Yesterday, Paul Ryan and his campaign put themselves firmly in the bullshit category, at least when it comes to bankruptcy statistics. Ryan said:

In 1980 under Jimmy Carter, 330,000 businesses filed for bankruptcy. Last year, under President Obama’s failed leadership, 1.4 million businesses filed for bankruptcy.

Both the New York Times and ABC News noted several problems with Ryan's statement. Most notably, Ryan conflated the total number of bankruptcies with the number of business bankruptcies. When ABC News called out Ryan for his misstatement, an official Ryan spokesman pulled out another doozy:

He obviously misspoke, but it’s still an apples to apples comparison. The point remains: bankruptcies are up dramatically under President Obama compared to the Carter years.

The Ryan campaign apparently wants to stand by this point.

If the standard is how many bankruptcies occurred under a president's watch, then the worst president in U.S. history is George W. Bush because a record 2.1 million bankruptcies occurred in 2005 under his watch. In addition, the daily bankruptcy filing rate steadily rose from 2006 until the day Bush left office. By his own standard, Ryan also must admire the success of FDR's first year in office -- the New Deal, the first 100 days and all that -- because bankruptcies declined 11.1% from 1932 to 1933. If you ignore changing laws, changing economic conditions, and population growth, you can find lots of interesting patterns in the bankruptcy statistics to support pretty much whatever political position you prefer.

One has to be dumber than a rock to think that the absolute number of bankruptcies is an indicator of the president's job performance. He may be many things, but Paul Ryan is not dumber than a rock. A moment's reflection would have told Ryan and his campaign that the bankruptcy numbers they were spewing told us nothing about Obama's job performance. It is difficult to imagine any explanation other than the fact that the Ryan campaign simply did not care. It was just bullshit as Harry Frankfort has labeled it.

Bankruptcy filings have increased hand-in-hand with the amount of debt American households have. The graph at the top of this post shows population-adjusted and inflation-adjusted figures for bankruptcy filings and household debt (defined as the total of consumer credit and home mortgages). The trend has been happening for over 65 years, so there is plenty of blame to go around. If we want to have serious conversations about what rising bankruptcy filing rates mean, we have to discuss what that means for household borrowing. But, we apparently have a political climate where anything but serious conversations will occur.

Comments

Excellent post! Do you happen to have a similar chart that shows household debt-to-income ratios, or something like that? I realize that inflation-adjusted numbers are probably good enough, but I'm curious if the picture looks any different if you adjust for the amount of real income households have.

To the people Ryan's talking to, there's a certain "truthiness" to what he's saying, even if it is not technically true. Since your post cannot fit on a bumper sticker or be stated in less than 20 seconds, it is excluded from the so-called "conversation" we have every four years. If the Obama campaign were to point out the number of bankruptcies during the Cheney administration they'd be accused of trying to blame everything on Bush.

#### [PROMPT 1]
Starting at the first of the rows and stopping after the row containing "Action: pyautogui.click(x=116, y=232)", write those rows out again, requests included, with every coordinate in the answers multiplied by 1.7 and rounded to a whole number, halves rounded up. Leave all numbers in the requests unchanged, and don't include any rows beyond that one.

#### [MATERIAL SUPPLIED]
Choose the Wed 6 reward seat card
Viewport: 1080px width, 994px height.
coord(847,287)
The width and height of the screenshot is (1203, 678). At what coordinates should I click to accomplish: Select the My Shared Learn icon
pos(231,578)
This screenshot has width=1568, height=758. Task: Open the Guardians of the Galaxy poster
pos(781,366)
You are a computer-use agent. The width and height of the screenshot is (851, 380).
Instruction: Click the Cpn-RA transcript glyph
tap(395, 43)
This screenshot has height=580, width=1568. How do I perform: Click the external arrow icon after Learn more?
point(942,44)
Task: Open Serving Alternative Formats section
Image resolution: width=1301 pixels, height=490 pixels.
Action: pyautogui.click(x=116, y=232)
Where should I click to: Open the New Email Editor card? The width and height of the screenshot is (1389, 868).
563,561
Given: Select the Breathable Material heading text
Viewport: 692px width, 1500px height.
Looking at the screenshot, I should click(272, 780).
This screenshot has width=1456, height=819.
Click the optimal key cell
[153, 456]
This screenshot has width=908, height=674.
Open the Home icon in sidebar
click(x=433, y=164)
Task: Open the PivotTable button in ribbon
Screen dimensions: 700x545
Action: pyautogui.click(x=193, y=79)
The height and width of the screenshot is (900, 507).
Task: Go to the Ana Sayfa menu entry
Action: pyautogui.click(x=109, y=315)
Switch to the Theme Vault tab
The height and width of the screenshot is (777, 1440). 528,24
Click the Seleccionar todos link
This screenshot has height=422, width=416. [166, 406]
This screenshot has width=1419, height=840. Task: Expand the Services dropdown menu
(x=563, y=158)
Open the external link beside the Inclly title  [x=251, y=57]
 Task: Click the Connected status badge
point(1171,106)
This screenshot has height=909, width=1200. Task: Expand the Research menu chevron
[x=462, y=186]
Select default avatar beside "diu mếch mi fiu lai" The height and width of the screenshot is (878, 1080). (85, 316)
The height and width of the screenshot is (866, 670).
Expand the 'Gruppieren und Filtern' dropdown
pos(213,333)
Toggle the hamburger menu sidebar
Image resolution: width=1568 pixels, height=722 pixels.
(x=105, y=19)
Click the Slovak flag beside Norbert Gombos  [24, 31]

#### [PROMPT 2]
List every year given as a four-digit number in the post about Ryan's bankruptcy claims, in the order they appear.

#### [SOLUTION 1]
Choose the Wed 6 reward seat card
Viewport: 1080px width, 994px height.
coord(1440,488)
The width and height of the screenshot is (1203, 678). At what coordinates should I click to accomplish: Select the My Shared Learn icon
pos(393,983)
This screenshot has width=1568, height=758. Task: Open the Guardians of the Galaxy poster
pos(1328,622)
You are a computer-use agent. The width and height of the screenshot is (851, 380).
Instruction: Click the Cpn-RA transcript glyph
tap(672, 73)
This screenshot has height=580, width=1568. How do I perform: Click the external arrow icon after Learn more?
point(1601,75)
Task: Open Serving Alternative Formats section
Image resolution: width=1301 pixels, height=490 pixels.
Action: pyautogui.click(x=197, y=394)

#### [SOLUTION 2]
1980, 2005, 2006, 1932, 1933